If you're using a dye, you do not want to seal the wood first or the dye won't be able to penetrate, which is how dyes work (stains sit on top of the wood and dyes penetrate it, which is why dyes are used often on figured woods where the exposed end grain can absorb more dye than the surrounding wood, making it pop). And like ej said, definitely test on scrap first! You may want to apply more than one coat of dye before you seal -- I've found on my projects that it usually takes at least two dye applications to really get the depth of color I want. What sealer and top coat are you planning to use?

You may also want to try applying the sealer with different applicators -- I used a foam brush to apply the seal coats on the last project I dyed, and while it took up a little of the dye (just about anything will -- it's more a question of degree) it mostly left it looking OK.
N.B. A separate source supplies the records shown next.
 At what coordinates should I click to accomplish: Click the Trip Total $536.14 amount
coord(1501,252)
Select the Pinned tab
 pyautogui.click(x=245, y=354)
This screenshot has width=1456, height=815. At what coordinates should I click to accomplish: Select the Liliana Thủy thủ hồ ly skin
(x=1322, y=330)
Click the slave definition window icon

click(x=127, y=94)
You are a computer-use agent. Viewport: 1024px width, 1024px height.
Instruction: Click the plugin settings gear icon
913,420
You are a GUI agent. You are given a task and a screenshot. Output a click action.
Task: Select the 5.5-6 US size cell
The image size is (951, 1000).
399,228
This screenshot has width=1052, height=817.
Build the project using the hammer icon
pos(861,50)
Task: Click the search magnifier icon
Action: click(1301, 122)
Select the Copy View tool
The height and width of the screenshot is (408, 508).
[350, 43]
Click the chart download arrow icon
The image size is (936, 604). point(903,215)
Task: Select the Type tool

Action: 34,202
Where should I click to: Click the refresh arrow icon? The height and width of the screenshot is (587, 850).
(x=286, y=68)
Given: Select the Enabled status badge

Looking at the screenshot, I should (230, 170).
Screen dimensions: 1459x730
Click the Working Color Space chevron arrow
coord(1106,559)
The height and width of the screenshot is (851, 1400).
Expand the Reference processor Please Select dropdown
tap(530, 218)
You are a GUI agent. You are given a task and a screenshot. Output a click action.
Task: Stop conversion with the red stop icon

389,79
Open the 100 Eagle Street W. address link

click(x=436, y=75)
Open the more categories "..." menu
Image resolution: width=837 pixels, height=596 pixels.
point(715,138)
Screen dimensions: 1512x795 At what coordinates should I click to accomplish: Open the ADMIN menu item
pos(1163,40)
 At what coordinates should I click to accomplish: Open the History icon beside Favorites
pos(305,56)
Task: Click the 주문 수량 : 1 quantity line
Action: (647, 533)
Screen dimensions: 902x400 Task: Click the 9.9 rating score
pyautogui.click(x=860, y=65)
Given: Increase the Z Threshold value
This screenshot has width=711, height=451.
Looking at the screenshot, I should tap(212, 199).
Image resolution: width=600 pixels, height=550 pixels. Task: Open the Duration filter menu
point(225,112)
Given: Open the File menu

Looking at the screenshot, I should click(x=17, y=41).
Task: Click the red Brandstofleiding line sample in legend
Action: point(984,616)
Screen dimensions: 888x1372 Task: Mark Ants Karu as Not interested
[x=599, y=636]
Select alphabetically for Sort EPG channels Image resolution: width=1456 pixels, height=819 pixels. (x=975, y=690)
Also be sure to read the directions for the sealer and top coat you're using (and if you haven't already, search around for tips from other people who've used those same products) -- seal coats are generally not sanded off completely, just lightly leveled, although that may not be necessary depending again on what product you're using and how you're applying it. You may only need to lightly scuff with some steel wool before applying your top coat.


----------



## teamSKDM (Jul 12, 2012)

If you check out my rga121 refinish thread, all the info on my materials is there! I would heavily appreciate if you'd check it out and get back to me!


----------



## silent_k (Jul 12, 2012)

Ah, OK -- I see now what you're planning to use. I've only ever used Minwax stain on a bookcase, which was top coated with polyurethane rather than lacquer. Something you may want to consider is using a pre-stain conditioner, which Minwax makes, that can help the stain go on evenly -- on my bookcase that mattered because I'd built it from plywood, which is often harder to stain evenly than regular wood. If you haven't already, start doing some googling about using Minwax and Deft products together -- I don't imagine there are compatibility issues, but chances are someone has tried that combo before and posted about it somewhere. There may, for example, be considerations having to do with timing (like how long you need to let the stained guitar sit before hitting it with the sealer & lacquer). You could also contact the manufacturers -- I know Minwax has a forum that I've used before and was quite helpful. I don't say any of this with the assumption that there's some kind of issue using this particular stain and lacquer -- it's just obviously best to know in advance how they're likely to play together. And if you don't already have one, get a respirator before you even think about spraying that lacquer -- it's nasty stuff. Beware of humidity when you're using it, too -- lacquer is VERY sensitive that way and can get cloudy if it's too humid when you spray it.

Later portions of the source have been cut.